Cayetano vaciló un instante.

—¿Qué quieres decir?

—Nada más que eso: si te preocupan.

—Como una pulga. El tiempo que tardas en matarla. Pero… ¿por qué ha salido a relucir esa gente? Hablemos de otra cosa.

—Me decías, por ejemplo, que en Pueblanueva se vive bien.

—¡Ya lo creo! Aquí me tienes a mí. Podría vivir en La Coruña, o en Madrid, o donde me diese la gana. Pero aquí lo encuentro todo. Incluso mujeres.

Golpeó la rodilla de Carlos con la mano abierta.

—¡Mujeres estupendas, chico! Y fáciles. No tienes idea… Un hombre como tú puede acostarse con quien le dé la gana. Aldeanas y de las otras. Las bañas, les pones ropa limpia, y como cualquiera de Madrid.

Bajó la voz, en tono confidencial, con picardía en la sonrisa y en los ojos.

—Mira. A ese imbécil de Aldán quizá no llegue a pegarle, pero un día cualquiera me acostaré con su hermana Inés, que es muy guapa, por cierto, y que lo está esperando a pesar de su aparente beatería; y al boticario le pondré los cuernos cuando me apetezca, no porque su mujer valga un pito, que no lo vale y está medio tísica, sino para que se calle de una vez.

Y añadió, como resumiendo:

—En Pueblanueva del Conde no hay más mujeres decentes que mi madre.

Cogido de repente, Carlos no pudo disimular su asombro; y puso la misma cara que si un relámpago le hubiera alumbrado en las tinieblas.

Pero a Cayetano le engañó el gesto.

—No he querido ofenderte —dijo.

—¿A mí?

—Tu madre fue una verdadera dama; lo sabe todo el mundo. No pensaba en ella, como es natural; que en paz descanse. Me refiero a las otras, y lo que dije, dicho está.

Se puso de pie otra vez, de pie y erguido; y habló con voz tajante:

—No excluyo a ninguna. Y como lo que voy a decirte lo oirás un día de éstos, contado por cualquiera, quiero ser yo quien te lo diga. La primera de todas, la más zorra, la Vieja. Fue querida de mi padre durante veinte años, y tiene en América un hijo que es medio hermano mío.
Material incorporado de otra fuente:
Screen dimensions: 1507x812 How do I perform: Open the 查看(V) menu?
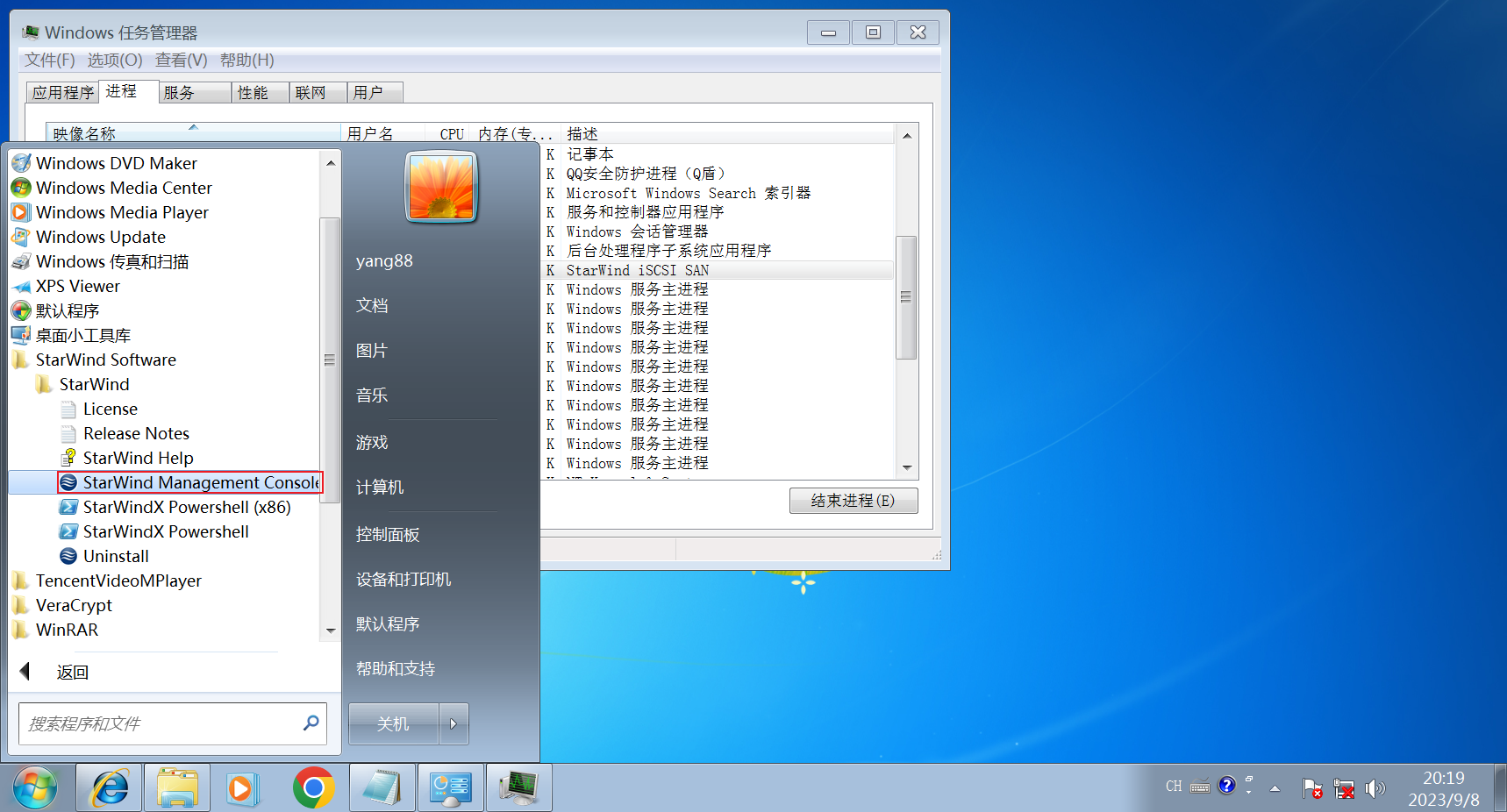pos(181,60)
Había orgullo en su voz. Comprendió Carlos que, para Cayetano, en aquello se coronaba la conversación; que para decírselo le había traído, le había convidado, le había hecho ofertas.

—Sólo por eso, ¿comprendes?, sólo por eso tolero que bastantes acciones del astillero estén en manos de la Vieja. Irán a parar a las de mi hermano cuando ella muera. Pero el daño que hizo a mi madre no se lo perdonaré jamás.

Hablaba con énfasis dramático, aunque sincero. Sin embargo, a Carlos le parecía que lo verdaderamente importante y revelador de cuanto había dicho fueran sus palabras anteriores. «No hay más mujeres decentes que mi madre». Carlos se agarraba a ellas, las retenía, se hubiera desentendido de todo lo demás para quedarse a solas y contemplarlas, analizarlas, destriparlas, ver a su luz el alma de Cayetano.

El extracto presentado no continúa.